Который день сижу и пытаюсь себе представить людей, которые пользовались услугами этих юристов. В России будущие жертвы преследования имели несколько тысяч долларов на юриста и потом еще столько же – на сам переезд: билеты, жилье, финансовая подушка на первое время. Надо полагать, на родине они занимали не самое последнее место, раз смогли скопить такие деньги.
Что они получили в Штатах взамен? 4-6-7 лет ожидания статуса беженца, работу где-нибудь в пекарне, нелегальные приработки, комнату в квартире с такими же иммигрантами. С медстраховкой вопросы, машина, хороший колледж для детей – это уже недосягаемая мечта. Возможно, потому с детьми в такой путь особенно и не пускаются.
У каждой волны русской эмиграции были свои отличительные черты и свои мотивы. Последняя, которая случилась после декабря 2011 года, войдет, думаю, в историю под лозунгом: «Все побежали, и я побежал».
Вспомните эти безумные новости об отъезде из России по политическим мотивам каких-то совсем неожиданных лиц. Менеджеры по рекламе, слесари, преподаватели астрофизики, отделочники вдруг объявляли себя политическими беженцами. Вчерашний добропорядочный семьянин оказывался гей-активистом, работник мэрии – правдорубом. Люди вообще без профессии и какого-либо внятного рода деятельности выезжали в политбеженство в качестве независимых журналистов, политиков и даже преследуемых социологов.
Я не спорю, множество политически активных наших граждан уехало в эмиграцию. Многие туда были вынуждены бежать. У меня самой тьма знакомых получили за границей убежище: это журналисты, активисты, правозащитники. Однако их не так много, как беженцев из России.

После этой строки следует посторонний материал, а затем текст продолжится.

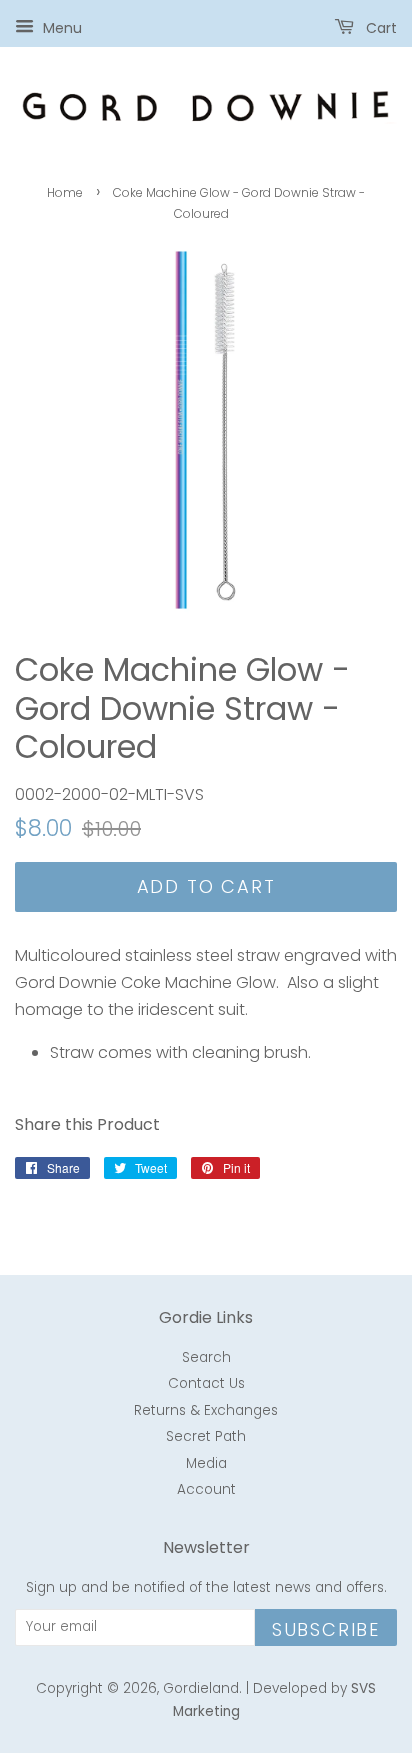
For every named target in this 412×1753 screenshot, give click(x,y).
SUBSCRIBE (326, 1629)
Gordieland (201, 1688)
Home (65, 192)
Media (206, 1463)
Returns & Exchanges (206, 1410)
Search (206, 1357)
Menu (60, 28)
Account (206, 1489)
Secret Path (206, 1436)
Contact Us (206, 1383)
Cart (379, 28)
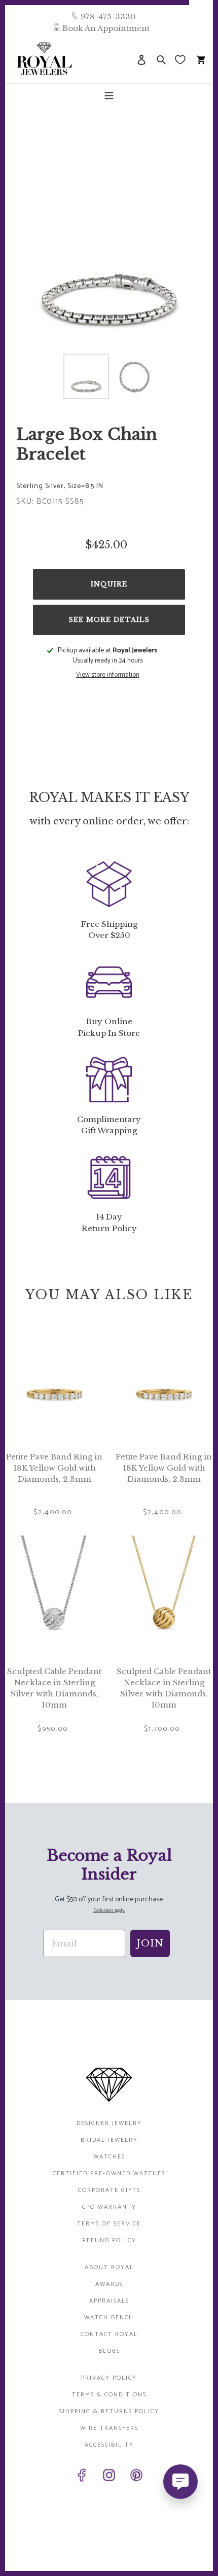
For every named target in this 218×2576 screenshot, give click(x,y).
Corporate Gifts (109, 2190)
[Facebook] (81, 2477)
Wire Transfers (109, 2428)
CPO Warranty (109, 2207)
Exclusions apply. (109, 1910)
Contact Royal (109, 2334)
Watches (109, 2157)
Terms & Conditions (109, 2394)
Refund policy (109, 2240)
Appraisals (109, 2301)
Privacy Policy (109, 2378)
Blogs (109, 2351)
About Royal (109, 2267)
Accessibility (109, 2445)
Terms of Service (109, 2224)
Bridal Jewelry (109, 2140)
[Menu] (109, 95)
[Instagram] (109, 2477)
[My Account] (141, 59)
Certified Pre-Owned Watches (109, 2173)
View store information (107, 675)
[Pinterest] (136, 2477)
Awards (109, 2284)
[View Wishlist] (181, 59)
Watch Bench (109, 2317)
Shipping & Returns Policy (109, 2411)
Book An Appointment (106, 28)
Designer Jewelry (109, 2123)
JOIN (150, 1943)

Уже к середине 2010-х я заметила подвох. Разные антропологи, социальные психологи говорят о том, что в любой современной человеческой популяции истинная потребность в свободе слова есть у ничтожнейшего числа людей. Это доля процента от всего общества. Допустим, 0,01% – столько примерно в нашей стране граждан, которые по своей внутренней организации и, главное, роду деятельности действительно должны быть глубоко фрустрированы политической ситуацией в России. Даже среди представителей секс-меньшинств очень мало найдется в нашей стране таких, кто готов отдать созидаемое дома десятилетиями ради права ходить под флагом ЛГБТ.
Люди ведь, уезжая туда, бросают все. Один оставил работу на центральном телеканале, другой – в пресс-службе госкорпорации. Кто-то продает успешный бизнес, кто-то – жилье. Известный наш гей-беженец продал бабушкину квартиру, чтобы оформить себе убежище в Штатах. По удивительному совпадению, именно с появлением у него наследства и перспективы денег он стал в России громко высказываться о своей ориентации, выступил в газете и был уволен. Потом он собрал скриншоты всех писем, которые ему слали не очень сдержанные граждане, и обратился к U.S. President с просьбой об убежище. Про квартиру проданную ничего не сказал, конечно. Сейчас этот человек тоже сидит в Нью-Йорке и следит за новостями из русского Бруклина. Видно, что он глубоко разочарован. Ему за сорок, он снимает комнату вдвоем с бойфрендом, который работает где-то медбратом, сам перебивается случайными заработками: резка салатов, продажа буженины, производство плавательных шапочек.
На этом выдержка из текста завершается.